Libraries, aren't they filled with people in buns shushing other people? No. Not in Halton in the north west. They're using technology as a way of connecting with their audience and authors.
by Mark Allen
#Haltonreads takes Halton's Libraries in 'One Direction' - forwards!
Halton Borough Council's libraries have been at the forefront of social media for some time, seeing the new methods sitting comfortable alongside the more traditional ones in attracting new readers and interacting with existing ones.
The service was early to use Facebook/Twitter as a way of engaging with its users, especially as more and more people use libraries for their IT facilities as well as to read conventional books.
This is more so in Halton in Merseyside, due to its number of deprived neighbourhoods where home access to the internet is often limited.
IT workshops encouraged older people (the 'silver surfers') to get on-line and staff found they often took to it more quickly than younger readers, who were initially sometimes reluctant to interact with something like a library - (Perhaps not as 'cool' as One Direction, but more about 1D later!)

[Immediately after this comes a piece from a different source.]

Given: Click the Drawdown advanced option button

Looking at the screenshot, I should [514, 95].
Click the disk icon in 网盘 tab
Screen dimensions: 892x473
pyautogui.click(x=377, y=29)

Different library staff members were encouraged to take over Twitter for the day, encouraging staff to interact with customers and reply to their questions, recommend books and make the account personal and interesting. It also increased their IT confidence.
It was felt it was good to give the account character and make it less 'corporate' - People like reacting to real people. It re-Tweeted interesting articles and - with fellow trailblazers Shetland Library - used the social media to bring people back to libraries.
To mark National Libraries Day people were encouraged to 'Tweet what you read' using the hashtag,#haltonreads - the brainchild of Council Media/PR Officer Mark Allen and Reader Development Officer Janette Fleming which they promoted through Halton Borough Council/Halton Libraries accounts.
This took off in a big way as for 24 hours people Tweeted pictures of books, magazines, newspapers and even the backs of cereal packets they read that day. Halton people on holiday even took to Twitter to join in!
Despite the library not having many follower at the time (they only recently obtained 1,000) but some of the Tweets reached 9,000 people with numerous shares on FB - which we feel are worth more than 'liked' as to put something on their own timeline means they usually read it and approve.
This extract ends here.